On Sep 23, 2009, at 2:46 PM, Louis Proyect wrote:
"The culmination of Beethoven’s democratic sympathies can be found in
“Fidelio”, an opera that pitted its imprisoned hero against an evil
tyrant. It was the counterpart of Mozart’s “Don Giovanni”, another
anti-authoritarian masterpiece."
Fidelio and Don Giovanni are both completely misunderstood, and in
that sense alone are counterparts. The misunderstanding consists of
applying a mechanical liberal prejudice in direct violation of the
text and the dramatic action (the inversion of the condemnatory
liberal misreading of Wagner) of those *musical* masterpieces.
Louis goes right to the heart of the illusion when he repeats the
liberal cliche "*Fidelio*, an opera that pitted its imprisoned hero
against an evil tyrant." The least of it is that the hero shows
absolutely no sign of "democratic sympathies." She is exclusively
motivated by "gattenliebe," conjugal (ie., patriarchal) love. And who
is the "evil tyrant?" Everybody unthinkingly says "Pizarro, the
prison-warden." But who is Pizarro? And who is Florestan?" In
soliloquy (and soliloquy is by definition honest) Pizarro reveals
that he was once powerful but was nearly ruined by some machination in
which Florestan was involved
and which involved some murder for which he blames Florestan ("den
Mörder selbst zu morden"). Rehabilitated but reduced to the rank of a
prison warden, he has found Florestan imprisoned in his gaol and is
taking revenge by slowly starving him to death in his deepest
dungeon. But court politics have changed and now Fernando, a
confederate ("friend") of Florestan, has become Minister of the
Interior. He is about to make an inspection of the prison, so Pizarro
has to cut short his revenge plan and murder Florestan personally--
leading to Leonora's heroic defense of her husband and the Minister's
ordering the release of Florestan and the imprisonment of Pizarro.
The key question, which no liberal even asks, is "who imprisoned
Florestan, secretly, arbitrarily, and without trial?" But the answer
is obvious--Bourbon Spain was always a tyranny, a royal despotism.
Who had the power ("lettre de cachet")
of arbitrary imprisonment? The Holy Inquisition, of course, but it
was not involved in the Florestan affair. Who else? The King, duh.
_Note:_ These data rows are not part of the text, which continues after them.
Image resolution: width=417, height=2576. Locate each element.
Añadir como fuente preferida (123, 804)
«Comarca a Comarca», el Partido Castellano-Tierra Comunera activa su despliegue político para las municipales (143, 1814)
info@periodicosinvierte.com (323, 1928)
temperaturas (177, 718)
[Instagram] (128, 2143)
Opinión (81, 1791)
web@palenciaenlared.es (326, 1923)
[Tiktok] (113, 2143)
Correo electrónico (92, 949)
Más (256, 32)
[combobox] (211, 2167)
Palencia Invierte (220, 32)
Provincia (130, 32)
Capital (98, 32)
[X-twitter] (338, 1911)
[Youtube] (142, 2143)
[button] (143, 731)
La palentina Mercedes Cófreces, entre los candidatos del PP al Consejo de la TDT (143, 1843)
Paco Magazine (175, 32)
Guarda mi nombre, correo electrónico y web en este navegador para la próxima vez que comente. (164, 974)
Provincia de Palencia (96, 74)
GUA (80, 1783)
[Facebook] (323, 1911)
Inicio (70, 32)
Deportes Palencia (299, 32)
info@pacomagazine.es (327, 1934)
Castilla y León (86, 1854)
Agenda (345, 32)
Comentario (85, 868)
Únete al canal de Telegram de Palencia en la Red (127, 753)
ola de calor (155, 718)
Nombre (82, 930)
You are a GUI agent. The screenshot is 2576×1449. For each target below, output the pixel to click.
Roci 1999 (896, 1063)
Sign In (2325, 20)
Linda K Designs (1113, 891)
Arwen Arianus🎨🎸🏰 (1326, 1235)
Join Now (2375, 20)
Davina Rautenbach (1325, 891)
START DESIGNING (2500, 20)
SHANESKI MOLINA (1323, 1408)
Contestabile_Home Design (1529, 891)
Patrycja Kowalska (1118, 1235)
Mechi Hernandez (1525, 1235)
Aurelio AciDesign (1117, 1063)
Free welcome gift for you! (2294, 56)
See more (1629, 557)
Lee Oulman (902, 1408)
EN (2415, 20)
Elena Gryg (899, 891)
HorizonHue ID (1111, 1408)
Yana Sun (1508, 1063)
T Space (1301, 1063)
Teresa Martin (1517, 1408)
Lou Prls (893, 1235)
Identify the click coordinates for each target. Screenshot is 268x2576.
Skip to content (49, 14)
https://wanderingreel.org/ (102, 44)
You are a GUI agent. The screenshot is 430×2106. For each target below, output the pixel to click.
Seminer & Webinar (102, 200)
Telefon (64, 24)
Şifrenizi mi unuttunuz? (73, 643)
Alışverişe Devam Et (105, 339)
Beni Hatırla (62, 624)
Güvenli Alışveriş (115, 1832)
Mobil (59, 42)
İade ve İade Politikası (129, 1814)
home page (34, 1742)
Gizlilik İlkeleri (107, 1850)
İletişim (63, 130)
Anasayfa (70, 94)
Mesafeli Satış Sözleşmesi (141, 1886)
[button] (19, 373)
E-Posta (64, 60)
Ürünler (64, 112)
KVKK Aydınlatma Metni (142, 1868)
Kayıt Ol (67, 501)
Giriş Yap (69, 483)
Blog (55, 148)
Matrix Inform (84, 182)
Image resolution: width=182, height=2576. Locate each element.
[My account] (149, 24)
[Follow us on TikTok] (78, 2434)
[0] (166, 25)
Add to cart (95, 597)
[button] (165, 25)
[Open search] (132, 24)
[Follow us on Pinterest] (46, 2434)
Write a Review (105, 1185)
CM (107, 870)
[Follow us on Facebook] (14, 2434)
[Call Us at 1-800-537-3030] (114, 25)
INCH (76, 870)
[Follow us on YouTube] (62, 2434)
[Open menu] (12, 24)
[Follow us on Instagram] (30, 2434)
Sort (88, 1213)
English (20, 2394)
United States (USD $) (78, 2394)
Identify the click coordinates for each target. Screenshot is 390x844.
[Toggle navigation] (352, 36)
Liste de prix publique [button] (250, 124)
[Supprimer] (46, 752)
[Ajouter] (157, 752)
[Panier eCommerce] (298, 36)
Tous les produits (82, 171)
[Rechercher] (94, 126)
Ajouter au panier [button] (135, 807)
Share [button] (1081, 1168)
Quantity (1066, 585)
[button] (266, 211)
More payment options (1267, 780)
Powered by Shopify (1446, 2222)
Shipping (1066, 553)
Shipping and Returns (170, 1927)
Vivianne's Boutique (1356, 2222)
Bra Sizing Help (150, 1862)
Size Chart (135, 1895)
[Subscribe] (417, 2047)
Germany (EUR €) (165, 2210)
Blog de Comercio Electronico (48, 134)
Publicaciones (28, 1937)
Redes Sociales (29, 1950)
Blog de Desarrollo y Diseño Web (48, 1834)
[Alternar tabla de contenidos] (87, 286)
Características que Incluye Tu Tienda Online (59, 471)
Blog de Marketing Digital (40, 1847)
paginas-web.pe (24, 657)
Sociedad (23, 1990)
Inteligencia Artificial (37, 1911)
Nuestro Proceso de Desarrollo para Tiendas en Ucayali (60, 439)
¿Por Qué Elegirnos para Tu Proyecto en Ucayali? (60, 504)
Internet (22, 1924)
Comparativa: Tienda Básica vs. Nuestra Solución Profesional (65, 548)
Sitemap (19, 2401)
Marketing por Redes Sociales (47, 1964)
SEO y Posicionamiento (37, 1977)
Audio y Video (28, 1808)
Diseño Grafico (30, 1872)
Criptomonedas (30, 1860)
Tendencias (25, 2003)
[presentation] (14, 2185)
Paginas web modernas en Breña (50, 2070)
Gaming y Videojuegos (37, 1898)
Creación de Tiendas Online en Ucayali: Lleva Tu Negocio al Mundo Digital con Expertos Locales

And how does Beethoven speak of that royal tyrant? "Des besten königs
wink und wille führt mich zu...der Frevel Nacht enthulle...." ("The
will and signal of the best of kings sends me to...uncover the night
of crime...") The despotic monarch has decided to free one set of
political prisoners in order to imprison a set from a different
faction, that's all. And that is the "best of kings" adulated by
Beethoven, the supposed democrat. Which is to be expected from the
composer of a Symphony celebrating "Wellington's Victory at the Battle
of Vittoria." But didn't Beethoven tear up the dedication page of his
Third Symphony when he heard that Bonaparte had crowned himself
Emperor? Where then, were his "democratic sympathies" when Bonaparte
had made himself dictator as "First Consul?" Alas, in crowning
himself Emperor, Bonaparte had ended the Holy Roman Empire. And that
act of lèse majesté to Beethoven's Austrian Kaiser was unpardonable.
As for Don Giovanni, it is perfectly true that it is an "anti-
authoritarian masterpiece," but in exactly the opposite sense from
that meant by the liberal critics. To grasp that fact for yourself
consider only these two (of many) things: (1) the closeness,
especially in Mozart's day, of the cognates "liberty" and "libertine,"
and (2) having (seemingly) been killed early one morning, by evening
of that same day the Commendatore is (seemingly) buried in a graveyard
with a massive equestrian statue over his tomb.
Shane Mage
This cosmos did none of gods or men make, but it
always was and is and shall be: an everlasting fire,
kindling in measures and going out in measures."